Den Vorwurf der Landesinitiative "Rettet die Grundschulen", die Landesregierung "wolle in den nächsten Jahren weitere Grundschulen schließen", weist das Ministerium für Bildung, Kultur und Wissenschaft nachdrücklich zurück.

31.03.2006 Saarland Pressemeldung Ministerium für Bildung und Kultur Saarland

"Wenn die Schülerzahlen unter die besagten Grenzen fielen, bedeutet das keinen Schließungsautomatismus. Wie vorher auch, werde von den tatsächlichen Schülerzahlen ausgegangen und nicht von Prognosezahlen. Selbst dann sei auch noch mit den Kommunen zu prüfen, ob überhaupt genügend Platz wäre, um die Schüler an einer anderen Grundschule aufzunehmen. Dieses Verfahren habe man zuvor angewendet und dazu sei man auch in Zukunft verpflichtet", betont der Pressesprecher des Ministeriums für Bildung, Kultur und Wissenschaft, Guido Fries.

Im Rahmen des üblichen Meldeverfahrens haben die Kommunen dem Ministerium ihre jeweiligen Geburtenzahlen übermittelt. Zurzeit ist das zuständige Referat im Ministerium damit beschäftigt, diese Zahlen auszuwerten. Zum jetzigen Zeitpunkt können daraus keine Schlussfolgerungen über mögliche Zusammenlegungen von Schulen gezogen werden.

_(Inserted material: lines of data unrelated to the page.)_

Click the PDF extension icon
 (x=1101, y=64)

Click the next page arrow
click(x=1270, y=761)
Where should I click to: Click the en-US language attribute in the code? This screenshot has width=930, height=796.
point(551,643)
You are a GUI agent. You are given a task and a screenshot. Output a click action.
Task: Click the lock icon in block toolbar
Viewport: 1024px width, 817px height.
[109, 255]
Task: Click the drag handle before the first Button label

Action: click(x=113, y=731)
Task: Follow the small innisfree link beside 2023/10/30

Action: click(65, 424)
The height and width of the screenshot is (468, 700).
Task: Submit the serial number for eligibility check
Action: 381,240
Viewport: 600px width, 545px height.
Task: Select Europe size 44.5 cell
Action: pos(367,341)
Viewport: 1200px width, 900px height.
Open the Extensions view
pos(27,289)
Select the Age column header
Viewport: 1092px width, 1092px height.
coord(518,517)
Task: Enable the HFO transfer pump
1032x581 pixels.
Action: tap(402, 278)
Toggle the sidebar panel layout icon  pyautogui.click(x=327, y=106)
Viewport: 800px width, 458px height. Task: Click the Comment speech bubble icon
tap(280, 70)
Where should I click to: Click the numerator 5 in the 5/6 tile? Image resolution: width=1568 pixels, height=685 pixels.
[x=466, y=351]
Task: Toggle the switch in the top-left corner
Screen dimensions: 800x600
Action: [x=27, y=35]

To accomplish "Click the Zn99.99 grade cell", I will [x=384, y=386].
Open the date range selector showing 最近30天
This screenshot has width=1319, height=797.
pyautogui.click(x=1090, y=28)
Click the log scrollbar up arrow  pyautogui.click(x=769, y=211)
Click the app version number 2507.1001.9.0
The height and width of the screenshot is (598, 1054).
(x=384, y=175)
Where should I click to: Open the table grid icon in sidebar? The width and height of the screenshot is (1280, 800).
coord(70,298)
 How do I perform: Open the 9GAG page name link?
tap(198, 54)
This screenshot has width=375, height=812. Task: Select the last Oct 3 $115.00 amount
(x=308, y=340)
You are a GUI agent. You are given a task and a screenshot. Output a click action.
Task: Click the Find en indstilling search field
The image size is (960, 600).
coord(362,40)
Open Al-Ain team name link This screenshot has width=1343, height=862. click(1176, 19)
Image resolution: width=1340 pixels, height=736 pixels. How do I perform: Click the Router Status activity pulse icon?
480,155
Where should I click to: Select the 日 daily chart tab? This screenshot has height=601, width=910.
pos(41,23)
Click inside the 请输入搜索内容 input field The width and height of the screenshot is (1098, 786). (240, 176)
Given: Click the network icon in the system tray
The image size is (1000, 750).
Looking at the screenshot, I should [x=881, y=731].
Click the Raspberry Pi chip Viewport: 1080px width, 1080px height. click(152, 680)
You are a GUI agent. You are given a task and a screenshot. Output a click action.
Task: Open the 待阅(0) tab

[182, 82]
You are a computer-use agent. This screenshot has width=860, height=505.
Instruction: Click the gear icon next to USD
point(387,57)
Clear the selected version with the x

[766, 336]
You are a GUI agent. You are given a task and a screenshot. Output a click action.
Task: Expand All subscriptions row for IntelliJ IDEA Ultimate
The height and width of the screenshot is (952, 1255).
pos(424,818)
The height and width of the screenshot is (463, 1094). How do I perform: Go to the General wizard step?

Der Pressesprecher weist in diesem Zusammenhang erneut auf die umfangreichen Qualitätsverbesserungen in den Grundschulen hin, die erst durch die Reform ermöglicht wurden: Die Verlässlichkeit für die Eltern sowie mehr Unterricht und mehr Förderung für alle Kinder bei unverändertem Unterrichtsstoff. Dies schaffe viel Raum für die dringend notwendige Übung und Vertiefung.